### Description of the task
Which lines of the records below contain the word "Mark"? Extract each of those lines in full.

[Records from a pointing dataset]
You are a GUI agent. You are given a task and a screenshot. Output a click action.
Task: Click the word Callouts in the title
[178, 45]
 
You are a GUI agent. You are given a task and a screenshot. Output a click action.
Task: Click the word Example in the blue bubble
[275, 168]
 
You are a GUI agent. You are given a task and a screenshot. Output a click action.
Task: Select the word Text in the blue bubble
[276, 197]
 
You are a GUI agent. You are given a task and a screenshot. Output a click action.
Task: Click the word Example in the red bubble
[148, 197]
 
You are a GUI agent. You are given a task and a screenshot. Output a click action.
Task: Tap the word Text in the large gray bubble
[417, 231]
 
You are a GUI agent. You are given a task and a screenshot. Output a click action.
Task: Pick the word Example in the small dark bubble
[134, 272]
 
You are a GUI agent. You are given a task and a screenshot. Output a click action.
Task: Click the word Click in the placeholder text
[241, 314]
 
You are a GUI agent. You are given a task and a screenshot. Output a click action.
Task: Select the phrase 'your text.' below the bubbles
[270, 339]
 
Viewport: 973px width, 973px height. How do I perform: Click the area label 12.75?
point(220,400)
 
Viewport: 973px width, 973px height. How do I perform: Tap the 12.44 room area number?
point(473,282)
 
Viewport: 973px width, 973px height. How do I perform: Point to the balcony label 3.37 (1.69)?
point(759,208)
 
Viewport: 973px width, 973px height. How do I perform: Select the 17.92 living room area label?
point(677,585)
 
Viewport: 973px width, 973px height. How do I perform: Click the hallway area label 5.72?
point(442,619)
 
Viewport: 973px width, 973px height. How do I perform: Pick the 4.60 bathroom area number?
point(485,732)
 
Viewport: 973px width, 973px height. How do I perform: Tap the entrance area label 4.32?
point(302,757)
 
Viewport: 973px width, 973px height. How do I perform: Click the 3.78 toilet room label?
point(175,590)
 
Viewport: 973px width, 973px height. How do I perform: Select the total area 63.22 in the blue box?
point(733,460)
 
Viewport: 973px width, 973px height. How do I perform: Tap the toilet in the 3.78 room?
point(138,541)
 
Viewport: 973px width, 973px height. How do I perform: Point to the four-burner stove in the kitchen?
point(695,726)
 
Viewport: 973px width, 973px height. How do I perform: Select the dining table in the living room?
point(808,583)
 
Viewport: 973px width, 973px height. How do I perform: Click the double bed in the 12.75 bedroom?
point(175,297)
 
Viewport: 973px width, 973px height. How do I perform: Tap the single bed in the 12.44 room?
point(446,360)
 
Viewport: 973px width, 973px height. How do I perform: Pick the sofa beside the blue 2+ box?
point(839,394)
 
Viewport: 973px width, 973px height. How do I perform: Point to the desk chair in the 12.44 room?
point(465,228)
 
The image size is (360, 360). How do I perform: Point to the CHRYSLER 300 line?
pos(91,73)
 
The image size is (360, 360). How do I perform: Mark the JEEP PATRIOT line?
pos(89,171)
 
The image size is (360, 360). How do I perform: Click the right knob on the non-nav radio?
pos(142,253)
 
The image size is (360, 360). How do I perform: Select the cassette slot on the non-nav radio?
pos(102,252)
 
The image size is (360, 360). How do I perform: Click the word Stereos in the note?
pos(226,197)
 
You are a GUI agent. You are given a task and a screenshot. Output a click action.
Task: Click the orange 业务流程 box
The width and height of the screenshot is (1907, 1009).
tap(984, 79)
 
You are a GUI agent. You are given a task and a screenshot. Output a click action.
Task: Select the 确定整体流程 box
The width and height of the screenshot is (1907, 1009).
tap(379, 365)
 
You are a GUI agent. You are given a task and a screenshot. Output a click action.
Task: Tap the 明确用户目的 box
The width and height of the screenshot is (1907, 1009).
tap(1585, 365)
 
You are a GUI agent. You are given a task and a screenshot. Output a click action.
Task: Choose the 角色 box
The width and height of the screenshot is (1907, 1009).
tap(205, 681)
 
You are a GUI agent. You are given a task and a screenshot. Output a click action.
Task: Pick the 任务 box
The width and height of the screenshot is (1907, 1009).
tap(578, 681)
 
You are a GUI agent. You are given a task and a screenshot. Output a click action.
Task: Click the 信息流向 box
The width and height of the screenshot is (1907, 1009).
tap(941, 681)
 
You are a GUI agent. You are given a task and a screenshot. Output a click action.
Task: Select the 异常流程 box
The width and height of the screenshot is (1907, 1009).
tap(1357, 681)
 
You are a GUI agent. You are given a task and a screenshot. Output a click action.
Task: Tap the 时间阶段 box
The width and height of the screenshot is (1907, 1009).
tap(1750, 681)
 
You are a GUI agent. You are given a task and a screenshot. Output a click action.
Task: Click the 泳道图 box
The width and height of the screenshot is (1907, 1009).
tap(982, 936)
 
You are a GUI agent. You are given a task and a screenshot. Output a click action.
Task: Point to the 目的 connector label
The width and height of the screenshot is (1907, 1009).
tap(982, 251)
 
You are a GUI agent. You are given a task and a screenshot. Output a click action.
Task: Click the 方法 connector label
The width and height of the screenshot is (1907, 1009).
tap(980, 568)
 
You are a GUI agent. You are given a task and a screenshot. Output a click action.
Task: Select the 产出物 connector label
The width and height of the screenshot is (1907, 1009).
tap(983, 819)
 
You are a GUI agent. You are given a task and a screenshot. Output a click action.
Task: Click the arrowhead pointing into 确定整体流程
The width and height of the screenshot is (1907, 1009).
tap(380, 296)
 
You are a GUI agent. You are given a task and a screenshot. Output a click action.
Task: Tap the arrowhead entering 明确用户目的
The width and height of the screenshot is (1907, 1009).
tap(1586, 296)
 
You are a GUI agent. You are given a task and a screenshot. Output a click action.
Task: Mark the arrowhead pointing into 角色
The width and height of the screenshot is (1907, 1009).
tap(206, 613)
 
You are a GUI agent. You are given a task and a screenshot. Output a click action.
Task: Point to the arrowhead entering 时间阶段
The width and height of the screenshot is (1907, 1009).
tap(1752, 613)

### Answer
The image size is (360, 360). How do I perform: Mark the JEEP PATRIOT line?
Task: Mark the arrowhead pointing into 角色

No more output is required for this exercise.